EXERCISE REQUIREMENTS
What is the number of lines in these entries that contain "will"? State it alone.
• • •
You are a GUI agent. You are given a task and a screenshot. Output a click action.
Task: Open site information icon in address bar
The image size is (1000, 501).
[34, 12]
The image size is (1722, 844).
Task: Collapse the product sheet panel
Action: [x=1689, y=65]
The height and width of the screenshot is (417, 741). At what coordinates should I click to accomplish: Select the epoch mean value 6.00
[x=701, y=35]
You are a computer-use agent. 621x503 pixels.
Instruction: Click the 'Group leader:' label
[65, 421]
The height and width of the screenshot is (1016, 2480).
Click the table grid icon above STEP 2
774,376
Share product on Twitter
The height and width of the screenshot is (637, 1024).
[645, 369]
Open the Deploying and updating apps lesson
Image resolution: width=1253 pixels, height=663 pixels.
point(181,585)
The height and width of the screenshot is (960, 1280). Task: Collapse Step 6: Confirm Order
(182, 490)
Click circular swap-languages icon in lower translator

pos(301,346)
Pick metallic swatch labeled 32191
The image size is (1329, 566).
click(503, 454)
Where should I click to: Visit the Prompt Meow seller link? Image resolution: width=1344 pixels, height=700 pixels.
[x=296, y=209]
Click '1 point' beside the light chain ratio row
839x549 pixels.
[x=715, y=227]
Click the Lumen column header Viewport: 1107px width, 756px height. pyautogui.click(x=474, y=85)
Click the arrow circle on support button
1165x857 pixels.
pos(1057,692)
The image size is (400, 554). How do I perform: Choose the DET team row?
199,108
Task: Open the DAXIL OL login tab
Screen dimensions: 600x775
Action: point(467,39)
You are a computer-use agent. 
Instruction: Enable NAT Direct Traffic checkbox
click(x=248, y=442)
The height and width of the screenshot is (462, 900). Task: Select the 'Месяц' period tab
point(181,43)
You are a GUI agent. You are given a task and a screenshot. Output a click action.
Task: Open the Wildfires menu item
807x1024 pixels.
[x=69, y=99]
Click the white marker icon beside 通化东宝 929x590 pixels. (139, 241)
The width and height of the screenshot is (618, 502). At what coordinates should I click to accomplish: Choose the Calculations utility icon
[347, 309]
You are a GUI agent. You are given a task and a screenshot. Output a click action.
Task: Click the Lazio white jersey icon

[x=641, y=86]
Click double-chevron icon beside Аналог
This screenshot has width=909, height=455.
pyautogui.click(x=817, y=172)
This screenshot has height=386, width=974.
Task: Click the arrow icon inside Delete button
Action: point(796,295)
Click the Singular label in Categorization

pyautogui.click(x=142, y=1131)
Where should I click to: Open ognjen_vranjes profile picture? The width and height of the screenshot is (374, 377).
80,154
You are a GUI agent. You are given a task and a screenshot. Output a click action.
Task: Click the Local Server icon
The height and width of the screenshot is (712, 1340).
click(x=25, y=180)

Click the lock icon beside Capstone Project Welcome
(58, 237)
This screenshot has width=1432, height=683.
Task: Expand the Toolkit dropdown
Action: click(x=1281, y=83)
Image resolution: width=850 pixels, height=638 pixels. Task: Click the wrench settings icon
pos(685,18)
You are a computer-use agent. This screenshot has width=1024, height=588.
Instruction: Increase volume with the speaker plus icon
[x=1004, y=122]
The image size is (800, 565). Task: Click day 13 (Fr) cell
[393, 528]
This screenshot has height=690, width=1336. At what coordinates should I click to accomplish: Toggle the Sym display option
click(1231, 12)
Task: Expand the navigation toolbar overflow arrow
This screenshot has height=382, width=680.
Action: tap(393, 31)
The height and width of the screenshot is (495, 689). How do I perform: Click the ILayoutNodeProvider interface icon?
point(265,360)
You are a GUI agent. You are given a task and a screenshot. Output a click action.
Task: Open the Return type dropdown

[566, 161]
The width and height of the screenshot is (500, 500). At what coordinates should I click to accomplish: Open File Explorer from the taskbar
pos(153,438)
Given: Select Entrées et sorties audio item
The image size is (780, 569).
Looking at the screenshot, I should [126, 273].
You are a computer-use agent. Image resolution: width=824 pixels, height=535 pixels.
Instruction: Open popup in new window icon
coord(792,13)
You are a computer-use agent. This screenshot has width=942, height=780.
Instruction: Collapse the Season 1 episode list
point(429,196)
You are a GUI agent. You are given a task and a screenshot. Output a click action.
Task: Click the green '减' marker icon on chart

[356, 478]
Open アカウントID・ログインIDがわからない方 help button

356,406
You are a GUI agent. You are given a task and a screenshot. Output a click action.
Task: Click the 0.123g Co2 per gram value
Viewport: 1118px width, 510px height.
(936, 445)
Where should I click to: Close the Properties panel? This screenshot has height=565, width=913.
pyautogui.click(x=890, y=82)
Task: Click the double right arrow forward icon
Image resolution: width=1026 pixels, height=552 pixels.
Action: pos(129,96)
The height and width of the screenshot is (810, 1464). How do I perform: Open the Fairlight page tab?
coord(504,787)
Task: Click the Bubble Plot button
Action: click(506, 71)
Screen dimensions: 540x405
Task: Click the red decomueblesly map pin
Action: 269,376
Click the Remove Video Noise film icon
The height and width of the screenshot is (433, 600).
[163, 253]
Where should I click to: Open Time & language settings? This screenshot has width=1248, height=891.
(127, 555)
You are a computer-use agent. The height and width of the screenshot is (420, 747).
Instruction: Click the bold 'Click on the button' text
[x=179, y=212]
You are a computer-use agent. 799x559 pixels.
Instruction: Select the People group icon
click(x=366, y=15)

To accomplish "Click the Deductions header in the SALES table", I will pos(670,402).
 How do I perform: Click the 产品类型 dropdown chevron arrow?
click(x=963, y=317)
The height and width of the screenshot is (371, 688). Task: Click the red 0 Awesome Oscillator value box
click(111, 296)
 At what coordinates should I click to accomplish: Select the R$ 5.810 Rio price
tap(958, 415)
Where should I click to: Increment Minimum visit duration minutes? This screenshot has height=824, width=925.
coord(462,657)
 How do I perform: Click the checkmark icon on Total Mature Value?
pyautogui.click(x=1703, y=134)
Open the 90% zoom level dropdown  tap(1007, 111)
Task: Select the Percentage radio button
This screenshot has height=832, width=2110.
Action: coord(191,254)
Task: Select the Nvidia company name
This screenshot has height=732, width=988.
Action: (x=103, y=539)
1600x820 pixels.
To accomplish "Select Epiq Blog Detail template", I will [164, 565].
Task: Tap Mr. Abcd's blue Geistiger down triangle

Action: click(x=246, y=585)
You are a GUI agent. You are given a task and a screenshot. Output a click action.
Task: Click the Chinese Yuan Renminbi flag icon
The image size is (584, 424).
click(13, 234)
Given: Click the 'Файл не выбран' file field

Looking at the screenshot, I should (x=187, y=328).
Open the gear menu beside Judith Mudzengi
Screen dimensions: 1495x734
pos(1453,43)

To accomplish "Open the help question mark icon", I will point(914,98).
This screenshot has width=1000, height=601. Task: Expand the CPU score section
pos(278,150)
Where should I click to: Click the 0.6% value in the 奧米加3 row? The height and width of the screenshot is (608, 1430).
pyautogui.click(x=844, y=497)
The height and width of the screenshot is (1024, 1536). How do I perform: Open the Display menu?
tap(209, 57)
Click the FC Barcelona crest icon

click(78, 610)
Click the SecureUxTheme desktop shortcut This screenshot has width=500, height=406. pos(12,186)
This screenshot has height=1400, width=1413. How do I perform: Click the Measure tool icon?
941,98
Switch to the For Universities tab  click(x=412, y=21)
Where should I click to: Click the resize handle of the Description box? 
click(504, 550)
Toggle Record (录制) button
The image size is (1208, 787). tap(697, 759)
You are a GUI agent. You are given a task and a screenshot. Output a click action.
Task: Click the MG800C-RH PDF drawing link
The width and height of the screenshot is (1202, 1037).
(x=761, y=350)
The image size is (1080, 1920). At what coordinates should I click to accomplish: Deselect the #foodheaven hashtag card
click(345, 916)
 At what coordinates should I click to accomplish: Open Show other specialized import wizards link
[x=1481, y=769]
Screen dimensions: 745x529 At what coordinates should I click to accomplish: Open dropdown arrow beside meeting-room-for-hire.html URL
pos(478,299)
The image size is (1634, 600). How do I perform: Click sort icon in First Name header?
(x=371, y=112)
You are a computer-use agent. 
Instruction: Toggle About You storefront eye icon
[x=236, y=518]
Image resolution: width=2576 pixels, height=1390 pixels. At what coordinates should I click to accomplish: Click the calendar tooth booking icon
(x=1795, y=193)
• • •
EXERCISE RESPONSE
3